◆ Study questions ◆
a: Transcribe the stretch of the passage on government internet surveillance from "Greenberg also describes" through "somewhat different story.".
b: According to the passage on government internet surveillance, how many web 2.0 sites does Visible Technologies crawl each day?
c: Recast the paragraph of the passage on government internet surveillance that begins "U.S. spy agencies, through In-Q-Tel" as a short list that keeps its main facts.

◆ Document text ◆
* * *

U.S. spy agencies, through In-Q-Tel, have invested in a number of firms to help them better find that information. Visible Technologies crawls over half a million web 2.0 sites a day, scraping more than a million posts and conversations taking place on blogs, YouTube, Twitter and Amazon. Attensity applies the rules of grammar to the so-called “unstructured text” of the web to make it more easily digestible by government databases. Keyhole (now Google Earth) is a staple of the targeting cells in military-intelligence units. [Wired]
Many practices used to snare bad guys unfortunately could also be used by the government for nefarious purposes by the government; and without rigorous oversight, it’s practically guaranteed based on past secretive domestic surveillance programs.
Greenberg also describes how Uber and US intelligence agencies leaned on Adrian Lamo to target Bradley Manning and Wikileaks. He reveals that Lamo later regretted his decision to inform on Manning. Adrian Lamo, it turns out, was a Project Vigilant “volunteer.” Greenwald directs our attention to this videotaped interview of Adrian Lamo, whose speech is extremely slow and slurred as he provides a somewhat different story.
Implications
Every breath you take
Every move you make
Every bond you break
Every step you take
I’ll be watching you.- The Police
It is reasonable for government agencies to monitor the internet for “trends” that could improve their ability to interdict threats to the nation. It is also reasonable to monitor the internet to intercept hackers trying to disrupt critical systems. But, conducting these activities off-campus creates enormous potential for abuse, as this excerpt from an ACLU report (courtesy of Greewald) explains.

* * *

◆ Items listed in a dataset ◆
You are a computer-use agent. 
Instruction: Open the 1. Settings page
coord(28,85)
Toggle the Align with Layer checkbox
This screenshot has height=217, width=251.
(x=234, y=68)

* * *

◆ Solution set ◆
a:
Greenberg also describes how Uber and US intelligence agencies leaned on Adrian Lamo to target Bradley Manning and Wikileaks. He reveals that Lamo later regretted his decision to inform on Manning. Adrian Lamo, it turns out, was a Project Vigilant “volunteer.” Greenwald directs our attention to this videotaped interview of Adrian Lamo, whose speech is extremely slow and slurred as he provides a somewhat different story.

b: Over half a million.

c:
- U.S. spy agencies have invested, through In-Q-Tel, in a number of firms that help them find information.
- Visible Technologies crawls over half a million web 2.0 sites a day. It scrapes more than a million posts and conversations from blogs, YouTube, Twitter and Amazon.
- Attensity applies grammar rules to the "unstructured text" of the web. This makes the text easier for government databases to digest.
- Keyhole (now Google Earth) is a staple of the targeting cells in military-intelligence units.